**Exercise details**.
Reproduce, word for word, the section of the post about the broken washer from "I walked over" up to and including "to no avail.".

**Selected passage**.
———
All I needed to complete was one run of laundry.  I have been catching up on laundry all week, and I needed to coax one more run through the washer and dryer in order to not have to worry about a clean wardrobe for a week or two.

It was not meant to be.

At midnight, I put my last run of laundry into the washer.  I put in the detergent, closed the lid, set the knobs and pressed start. You know how it goes.

At 1:00, I walk into the laundry room to switch the clothes from the washer to the dryer.  I was thinking how odd it was that I had somehow missed the angry BZZZZZZZZZZZT!!!!!!! that signals the washer has had enough, and the clothes are in the whatchoo see is whatchoo get stage of cleaning.

I walked over to the washer, which was stopped, and raised the lid…

…only to find that the interior was flooded with water.  I looked at the knob that indicates where the washer is in its cycle, and noticed that it had stopped halfway through the washing process.

I tried restarting the washer and adjusting the clothes in it before attempting another restart, all with no luck.  I woke my mother up for help (this is not as rude as it might seem, as my family is frequently up late into the night-we’re a group of night owls), and she tried a few things, to no avail.

Soooooooooo in other news, my parents bought a brand new washer today!

I have also been trapped in the house for most of the day! Why? The failure is not that I killed the washing machine (it was old and we thought it would die months ago), but that the clothes in the washing machine included all of my pairs of non-pajama pants, as well as a few critical undergarments.  Using the washer to dry the clothes has not been possible for most of the day, as the water from the washer leaked into the surrounding area, including the floor under the dryer.  We had to wait to dry that area until the washer was finished leaking, a process that lasted several hours.

…..yep.

What a day.

I only needed that washer to live for 30 more minutes, too.  However, while today has not been 100% optimal on the clothing front, it did give me the opportunity to relax and do nothing but play video games, read, and watch the Belmont Stakes (yay American Pharoah!) for a few hours.  It was one of those times that life conspired to force me to take a break and simply enjoy it.

It has definitely been worth it.  Hope your day has left you with less inconvenience or as much of a smile as mine has done for me.  Until tomorrow, happy failing!
———
**Data block**.

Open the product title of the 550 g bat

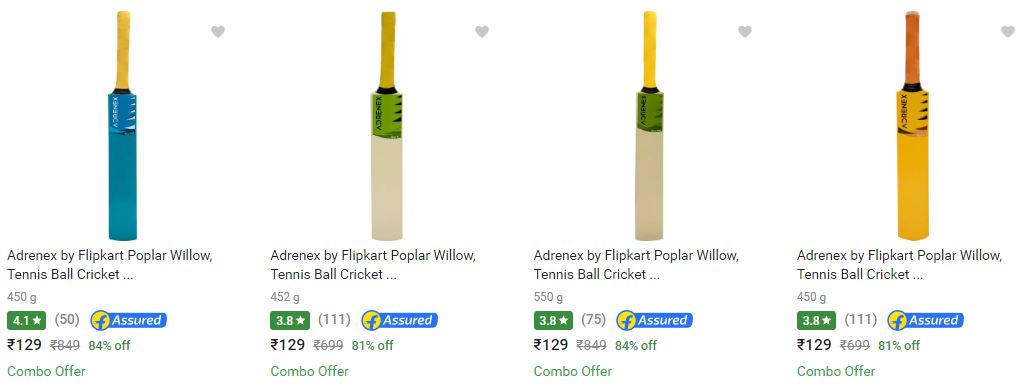636,265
———
**Solution for this problem**.
I walked over to the washer, which was stopped, and raised the lid…

…only to find that the interior was flooded with water.  I looked at the knob that indicates where the washer is in its cycle, and noticed that it had stopped halfway through the washing process.

I tried restarting the washer and adjusting the clothes in it before attempting another restart, all with no luck.  I woke my mother up for help (this is not as rude as it might seem, as my family is frequently up late into the night-we’re a group of night owls), and she tried a few things, to no avail.